WRITTEN REQUEST ->
Rescale the lines from the one with "due [507, 390]" up to and including the one with "believes [741, 875]". Write each of those lines out again with its word, multiply every coordinate by 0.95 and round to whole numbers (halves round up), and give only those lines.

EXTRACTED RECORDS ->
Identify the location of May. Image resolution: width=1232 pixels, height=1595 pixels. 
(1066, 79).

---

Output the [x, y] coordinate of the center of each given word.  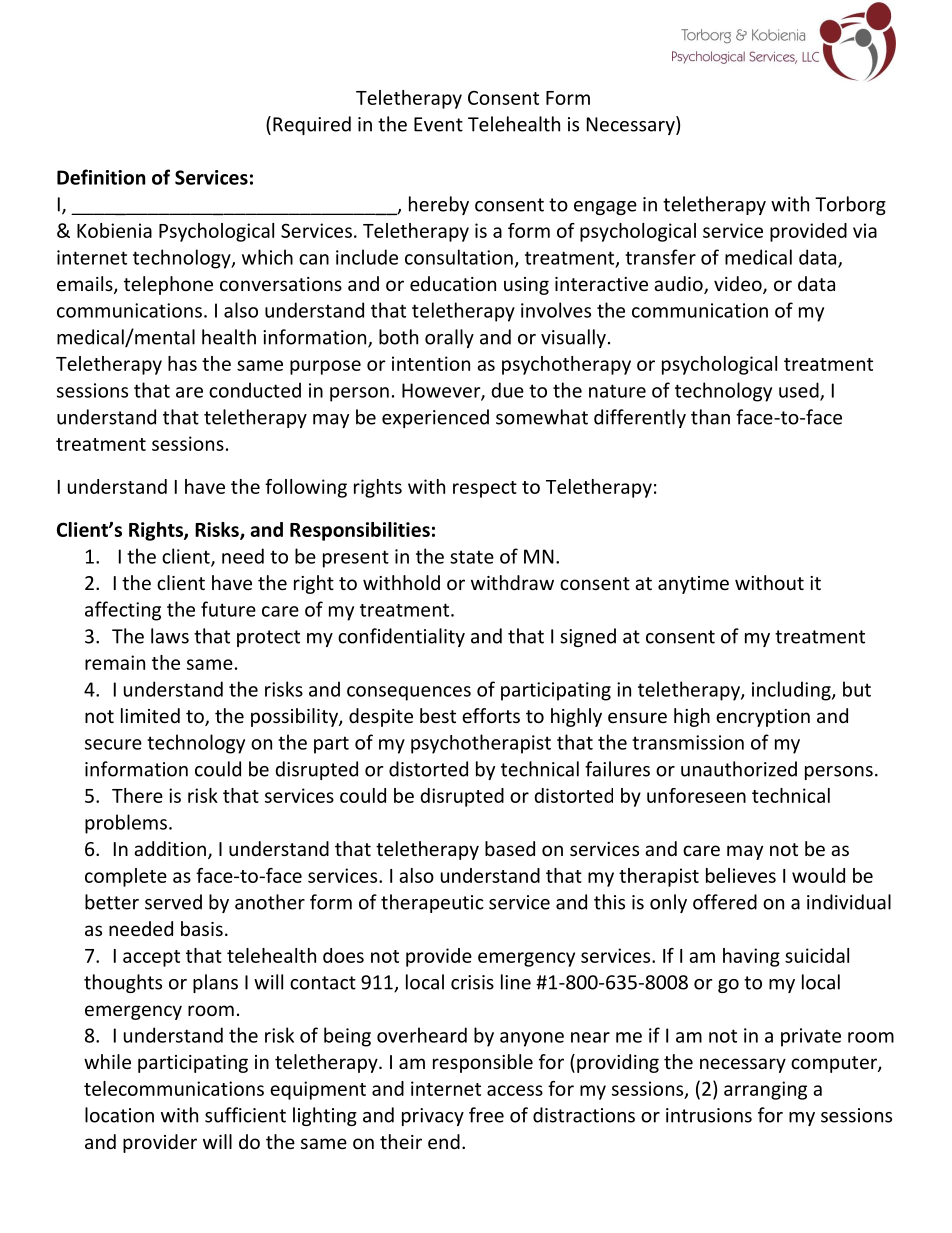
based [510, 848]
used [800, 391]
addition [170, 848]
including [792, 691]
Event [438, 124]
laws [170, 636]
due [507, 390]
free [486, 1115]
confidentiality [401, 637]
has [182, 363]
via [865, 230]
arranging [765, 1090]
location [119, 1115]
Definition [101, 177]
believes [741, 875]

--

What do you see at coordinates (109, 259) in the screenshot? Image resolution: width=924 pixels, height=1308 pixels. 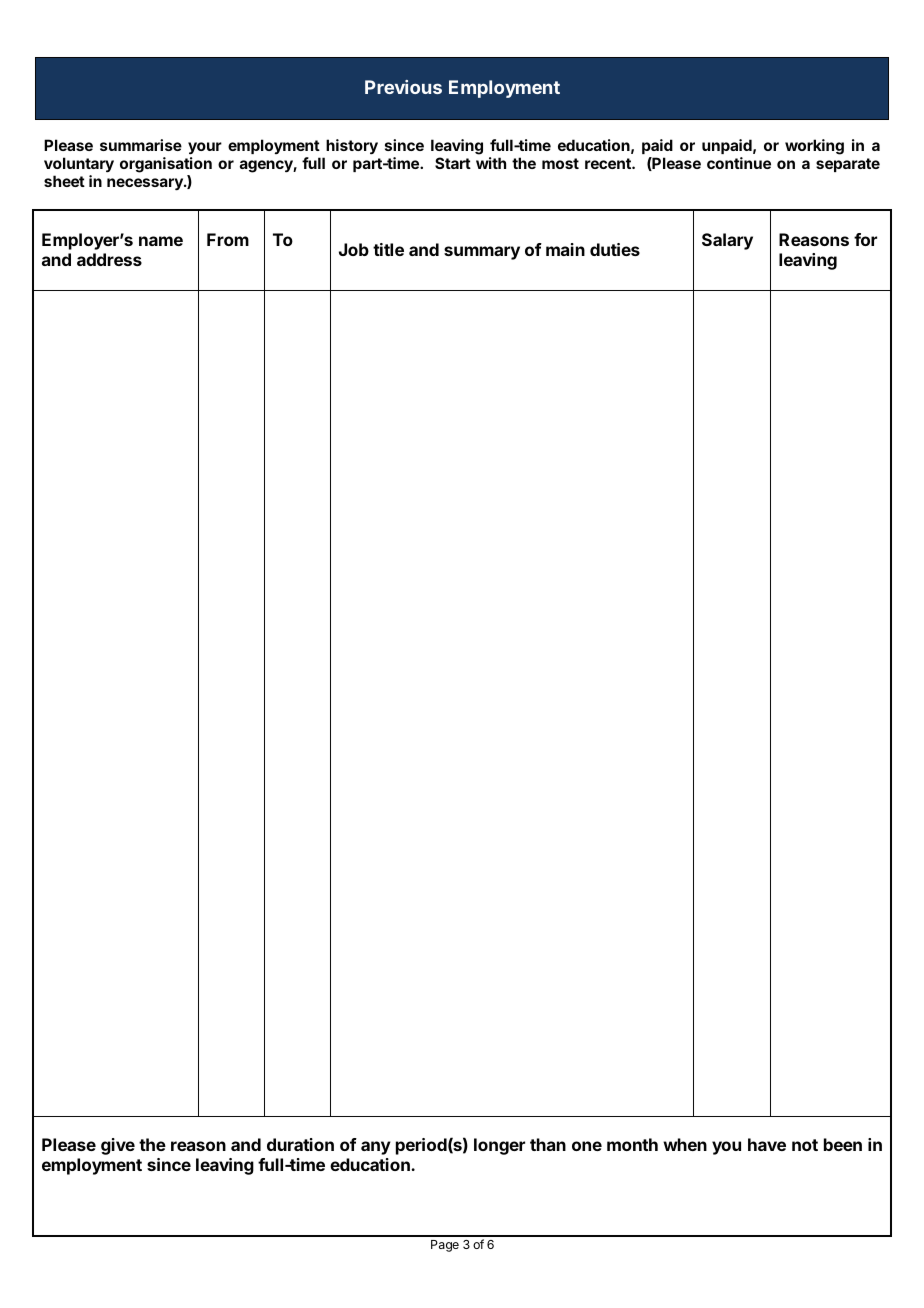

EXERCISE ANSWER ->
due [482, 371]
free [462, 1059]
confidentiality [381, 605]
has [173, 345]
via [822, 219]
arranging [727, 1036]
location [113, 1059]
Definition [96, 168]
believes [704, 831]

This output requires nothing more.